If we don't increase the number of high gross-margin businesses, we are going to end up sidelined economically because we will not have something compelling to offer the world. It will become a negative spiral. If we do it right, 15 years from now, our kids will be able to "shake up the world" from Singapore.

A further reason for the focus on the wealth-creation businesses is that companies are much less "sticky" than people. When I talk to multinational corporation managers and ask them why they are in Singapore, I get lots of good economic reasons... which is great for Singapore. But when I talk to Singaporean business people, the answers are less economically-based -- "I live here" is a typical answer. As companies leave Singapore because economic reasons to be here change, it becomes clearer we need to have more businesses that are anchored in Singapore because "I live here."

PROVIDED DATA:
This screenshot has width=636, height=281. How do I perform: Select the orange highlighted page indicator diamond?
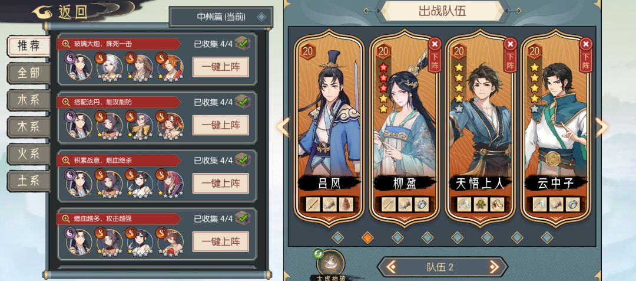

THINGS TO DO:
1 – Translate this sentence from the Singapore business passage into Spanish: "When I talk to multinational corporation managers and ask them why they are in Singapore, I get lots of good economic reasons... which is great for Singapore."
2 – Carry on the Singapore business passage past the point where it stops.
The lines have no part in this.

THE RESULTS:
1 – Cuando hablo con gerentes de corporaciones multinacionales y les pregunto por qué están en Singapur, obtengo muchas buenas razones económicas... lo cual es estupendo para Singapur.

2 –
My definition of success for Singapore is not merely whether we can provide a reasonable living wage -- for the majority of us, we have or soon will pass that stage. We have to look further up the Maslovian hierarchy. We have to be sufficiently central on the world stage so that our people, living in Singapore, have the opportunity to be movers and shakers.

If you have talent, you can go anywhere. If Singapore does not provide a place that is attractive enough for global players (including our own global players), we will be less relevant before too long. But I am hopeful. The energy our nation has shown in overcoming obstacles in the last 40 years in building a place for doing business can be channelled to building a place for creating high-value businesses.